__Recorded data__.
=====
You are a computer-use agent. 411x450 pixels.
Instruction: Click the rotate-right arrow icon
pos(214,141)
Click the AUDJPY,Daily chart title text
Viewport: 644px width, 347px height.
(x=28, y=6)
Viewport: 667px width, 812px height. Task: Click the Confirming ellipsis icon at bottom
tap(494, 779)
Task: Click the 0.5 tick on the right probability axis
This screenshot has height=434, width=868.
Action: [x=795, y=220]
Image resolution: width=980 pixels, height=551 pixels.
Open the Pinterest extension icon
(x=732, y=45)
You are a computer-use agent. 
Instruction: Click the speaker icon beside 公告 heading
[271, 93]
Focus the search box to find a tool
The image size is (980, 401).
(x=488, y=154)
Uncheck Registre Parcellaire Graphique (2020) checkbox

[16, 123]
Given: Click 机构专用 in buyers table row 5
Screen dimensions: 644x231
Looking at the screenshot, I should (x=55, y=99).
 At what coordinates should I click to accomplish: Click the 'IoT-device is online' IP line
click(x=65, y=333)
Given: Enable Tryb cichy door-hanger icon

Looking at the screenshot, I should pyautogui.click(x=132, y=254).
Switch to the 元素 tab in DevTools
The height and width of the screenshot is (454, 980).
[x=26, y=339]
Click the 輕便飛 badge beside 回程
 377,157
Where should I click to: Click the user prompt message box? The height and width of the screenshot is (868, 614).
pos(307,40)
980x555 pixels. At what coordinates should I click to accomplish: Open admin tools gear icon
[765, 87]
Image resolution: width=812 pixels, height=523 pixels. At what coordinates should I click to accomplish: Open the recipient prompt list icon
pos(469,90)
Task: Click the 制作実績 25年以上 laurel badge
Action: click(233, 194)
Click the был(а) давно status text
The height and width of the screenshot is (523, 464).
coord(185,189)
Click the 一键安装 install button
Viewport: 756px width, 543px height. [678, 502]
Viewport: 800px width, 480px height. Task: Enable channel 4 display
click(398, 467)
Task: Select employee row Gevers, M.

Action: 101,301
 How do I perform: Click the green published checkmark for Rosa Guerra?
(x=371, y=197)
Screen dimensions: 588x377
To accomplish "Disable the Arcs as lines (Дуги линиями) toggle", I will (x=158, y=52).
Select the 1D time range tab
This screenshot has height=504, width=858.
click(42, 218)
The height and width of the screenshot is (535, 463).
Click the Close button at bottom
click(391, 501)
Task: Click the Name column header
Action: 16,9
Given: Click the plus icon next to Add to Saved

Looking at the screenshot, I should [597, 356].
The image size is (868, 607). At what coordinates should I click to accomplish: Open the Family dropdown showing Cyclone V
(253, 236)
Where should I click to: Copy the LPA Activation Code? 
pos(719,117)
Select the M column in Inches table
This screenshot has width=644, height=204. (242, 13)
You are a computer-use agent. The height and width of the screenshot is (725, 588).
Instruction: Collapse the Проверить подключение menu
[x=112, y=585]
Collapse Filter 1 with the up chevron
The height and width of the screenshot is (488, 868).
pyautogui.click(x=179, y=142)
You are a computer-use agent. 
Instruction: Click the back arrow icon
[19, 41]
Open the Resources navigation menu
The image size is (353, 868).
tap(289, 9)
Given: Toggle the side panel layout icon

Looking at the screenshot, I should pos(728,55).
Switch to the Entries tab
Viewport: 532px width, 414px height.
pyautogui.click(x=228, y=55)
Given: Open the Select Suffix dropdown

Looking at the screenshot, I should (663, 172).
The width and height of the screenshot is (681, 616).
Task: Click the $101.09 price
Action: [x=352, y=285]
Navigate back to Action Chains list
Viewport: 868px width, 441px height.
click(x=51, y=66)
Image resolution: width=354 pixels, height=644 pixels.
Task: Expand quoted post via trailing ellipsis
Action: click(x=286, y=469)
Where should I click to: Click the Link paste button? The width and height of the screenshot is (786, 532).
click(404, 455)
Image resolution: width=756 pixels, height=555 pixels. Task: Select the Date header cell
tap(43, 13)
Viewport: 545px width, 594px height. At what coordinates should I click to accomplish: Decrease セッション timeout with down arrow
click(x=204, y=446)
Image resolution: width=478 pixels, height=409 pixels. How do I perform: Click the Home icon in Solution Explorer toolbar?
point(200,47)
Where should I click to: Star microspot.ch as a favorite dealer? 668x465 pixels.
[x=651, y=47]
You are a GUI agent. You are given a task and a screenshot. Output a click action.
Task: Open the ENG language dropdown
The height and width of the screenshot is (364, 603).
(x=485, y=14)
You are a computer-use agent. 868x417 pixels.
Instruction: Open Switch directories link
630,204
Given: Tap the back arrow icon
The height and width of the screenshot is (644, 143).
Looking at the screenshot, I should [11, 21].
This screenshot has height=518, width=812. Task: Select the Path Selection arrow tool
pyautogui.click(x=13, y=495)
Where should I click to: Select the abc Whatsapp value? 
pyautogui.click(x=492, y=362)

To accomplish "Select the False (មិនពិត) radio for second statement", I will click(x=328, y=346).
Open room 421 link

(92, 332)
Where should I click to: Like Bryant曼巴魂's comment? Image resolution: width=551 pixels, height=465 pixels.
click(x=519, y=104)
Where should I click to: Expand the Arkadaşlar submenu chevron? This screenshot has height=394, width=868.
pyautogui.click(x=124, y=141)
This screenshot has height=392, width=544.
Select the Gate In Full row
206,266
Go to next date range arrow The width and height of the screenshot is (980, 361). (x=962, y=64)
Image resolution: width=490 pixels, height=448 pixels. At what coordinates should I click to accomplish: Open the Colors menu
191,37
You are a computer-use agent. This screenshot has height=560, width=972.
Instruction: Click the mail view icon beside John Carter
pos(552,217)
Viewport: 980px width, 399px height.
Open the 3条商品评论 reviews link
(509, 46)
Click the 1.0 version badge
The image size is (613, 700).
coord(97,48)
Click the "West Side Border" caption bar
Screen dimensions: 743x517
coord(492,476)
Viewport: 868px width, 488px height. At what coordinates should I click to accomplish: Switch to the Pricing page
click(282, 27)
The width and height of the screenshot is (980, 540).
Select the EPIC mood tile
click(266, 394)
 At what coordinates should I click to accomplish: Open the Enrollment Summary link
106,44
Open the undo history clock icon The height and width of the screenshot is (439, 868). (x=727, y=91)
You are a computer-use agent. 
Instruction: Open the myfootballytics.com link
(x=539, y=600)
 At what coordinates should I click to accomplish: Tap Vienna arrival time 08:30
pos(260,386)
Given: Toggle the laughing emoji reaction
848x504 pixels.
=====
__DIRECTIONS FOR THIS TASK__.
Copy out all the entries shown above, character for character.

__YOUR RESPONSE__.
You are a computer-use agent. 411x450 pixels.
Instruction: Click the rotate-right arrow icon
pos(214,141)
Click the AUDJPY,Daily chart title text
Viewport: 644px width, 347px height.
(x=28, y=6)
Viewport: 667px width, 812px height. Task: Click the Confirming ellipsis icon at bottom
tap(494, 779)
Task: Click the 0.5 tick on the right probability axis
This screenshot has height=434, width=868.
Action: [x=795, y=220]
Image resolution: width=980 pixels, height=551 pixels.
Open the Pinterest extension icon
(x=732, y=45)
You are a computer-use agent. 
Instruction: Click the speaker icon beside 公告 heading
[271, 93]
Focus the search box to find a tool
The image size is (980, 401).
(x=488, y=154)
Uncheck Registre Parcellaire Graphique (2020) checkbox

[16, 123]
Given: Click 机构专用 in buyers table row 5
Screen dimensions: 644x231
Looking at the screenshot, I should (x=55, y=99).
 At what coordinates should I click to accomplish: Click the 'IoT-device is online' IP line
click(x=65, y=333)
Given: Enable Tryb cichy door-hanger icon

Looking at the screenshot, I should pyautogui.click(x=132, y=254).
Switch to the 元素 tab in DevTools
The height and width of the screenshot is (454, 980).
[x=26, y=339]
Click the 輕便飛 badge beside 回程
 377,157
Where should I click to: Click the user prompt message box? The height and width of the screenshot is (868, 614).
pos(307,40)
980x555 pixels. At what coordinates should I click to accomplish: Open admin tools gear icon
[765, 87]
Image resolution: width=812 pixels, height=523 pixels. At what coordinates should I click to accomplish: Open the recipient prompt list icon
pos(469,90)
Task: Click the 制作実績 25年以上 laurel badge
Action: click(233, 194)
Click the был(а) давно status text
The height and width of the screenshot is (523, 464).
coord(185,189)
Click the 一键安装 install button
Viewport: 756px width, 543px height. [678, 502]
Viewport: 800px width, 480px height. Task: Enable channel 4 display
click(398, 467)
Task: Select employee row Gevers, M.

Action: 101,301
 How do I perform: Click the green published checkmark for Rosa Guerra?
(x=371, y=197)
Screen dimensions: 588x377
To accomplish "Disable the Arcs as lines (Дуги линиями) toggle", I will (x=158, y=52).
Select the 1D time range tab
This screenshot has height=504, width=858.
click(42, 218)
The height and width of the screenshot is (535, 463).
Click the Close button at bottom
click(391, 501)
Task: Click the Name column header
Action: 16,9
Given: Click the plus icon next to Add to Saved

Looking at the screenshot, I should [597, 356].
The image size is (868, 607). At what coordinates should I click to accomplish: Open the Family dropdown showing Cyclone V
(253, 236)
Where should I click to: Copy the LPA Activation Code? 
pos(719,117)
Select the M column in Inches table
This screenshot has width=644, height=204. (242, 13)
You are a computer-use agent. The height and width of the screenshot is (725, 588).
Instruction: Collapse the Проверить подключение menu
[x=112, y=585]
Collapse Filter 1 with the up chevron
The height and width of the screenshot is (488, 868).
pyautogui.click(x=179, y=142)
You are a computer-use agent. 
Instruction: Click the back arrow icon
[19, 41]
Open the Resources navigation menu
The image size is (353, 868).
tap(289, 9)
Given: Toggle the side panel layout icon

Looking at the screenshot, I should pos(728,55).
Switch to the Entries tab
Viewport: 532px width, 414px height.
pyautogui.click(x=228, y=55)
Given: Open the Select Suffix dropdown

Looking at the screenshot, I should (663, 172).
The width and height of the screenshot is (681, 616).
Task: Click the $101.09 price
Action: [x=352, y=285]
Navigate back to Action Chains list
Viewport: 868px width, 441px height.
click(x=51, y=66)
Image resolution: width=354 pixels, height=644 pixels.
Task: Expand quoted post via trailing ellipsis
Action: click(x=286, y=469)
Where should I click to: Click the Link paste button? The width and height of the screenshot is (786, 532).
click(404, 455)
Image resolution: width=756 pixels, height=555 pixels. Task: Select the Date header cell
tap(43, 13)
Viewport: 545px width, 594px height. At what coordinates should I click to accomplish: Decrease セッション timeout with down arrow
click(x=204, y=446)
Image resolution: width=478 pixels, height=409 pixels. How do I perform: Click the Home icon in Solution Explorer toolbar?
point(200,47)
Where should I click to: Star microspot.ch as a favorite dealer? 668x465 pixels.
[x=651, y=47]
You are a GUI agent. You are given a task and a screenshot. Output a click action.
Task: Open the ENG language dropdown
The height and width of the screenshot is (364, 603).
(x=485, y=14)
You are a computer-use agent. 868x417 pixels.
Instruction: Open Switch directories link
630,204
Given: Tap the back arrow icon
The height and width of the screenshot is (644, 143).
Looking at the screenshot, I should [11, 21].
This screenshot has height=518, width=812. Task: Select the Path Selection arrow tool
pyautogui.click(x=13, y=495)
Where should I click to: Select the abc Whatsapp value? 
pyautogui.click(x=492, y=362)

To accomplish "Select the False (មិនពិត) radio for second statement", I will click(x=328, y=346).
Open room 421 link

(92, 332)
Where should I click to: Like Bryant曼巴魂's comment? Image resolution: width=551 pixels, height=465 pixels.
click(x=519, y=104)
Where should I click to: Expand the Arkadaşlar submenu chevron? This screenshot has height=394, width=868.
pyautogui.click(x=124, y=141)
This screenshot has height=392, width=544.
Select the Gate In Full row
206,266
Go to next date range arrow The width and height of the screenshot is (980, 361). (x=962, y=64)
Image resolution: width=490 pixels, height=448 pixels. At what coordinates should I click to accomplish: Open the Colors menu
191,37
You are a computer-use agent. This screenshot has height=560, width=972.
Instruction: Click the mail view icon beside John Carter
pos(552,217)
Viewport: 980px width, 399px height.
Open the 3条商品评论 reviews link
(509, 46)
Click the 1.0 version badge
The image size is (613, 700).
coord(97,48)
Click the "West Side Border" caption bar
Screen dimensions: 743x517
coord(492,476)
Viewport: 868px width, 488px height. At what coordinates should I click to accomplish: Switch to the Pricing page
click(282, 27)
The width and height of the screenshot is (980, 540).
Select the EPIC mood tile
click(266, 394)
 At what coordinates should I click to accomplish: Open the Enrollment Summary link
106,44
Open the undo history clock icon The height and width of the screenshot is (439, 868). (x=727, y=91)
You are a computer-use agent. 
Instruction: Open the myfootballytics.com link
(x=539, y=600)
 At what coordinates should I click to accomplish: Tap Vienna arrival time 08:30
pos(260,386)
Given: Toggle the laughing emoji reaction
848x504 pixels.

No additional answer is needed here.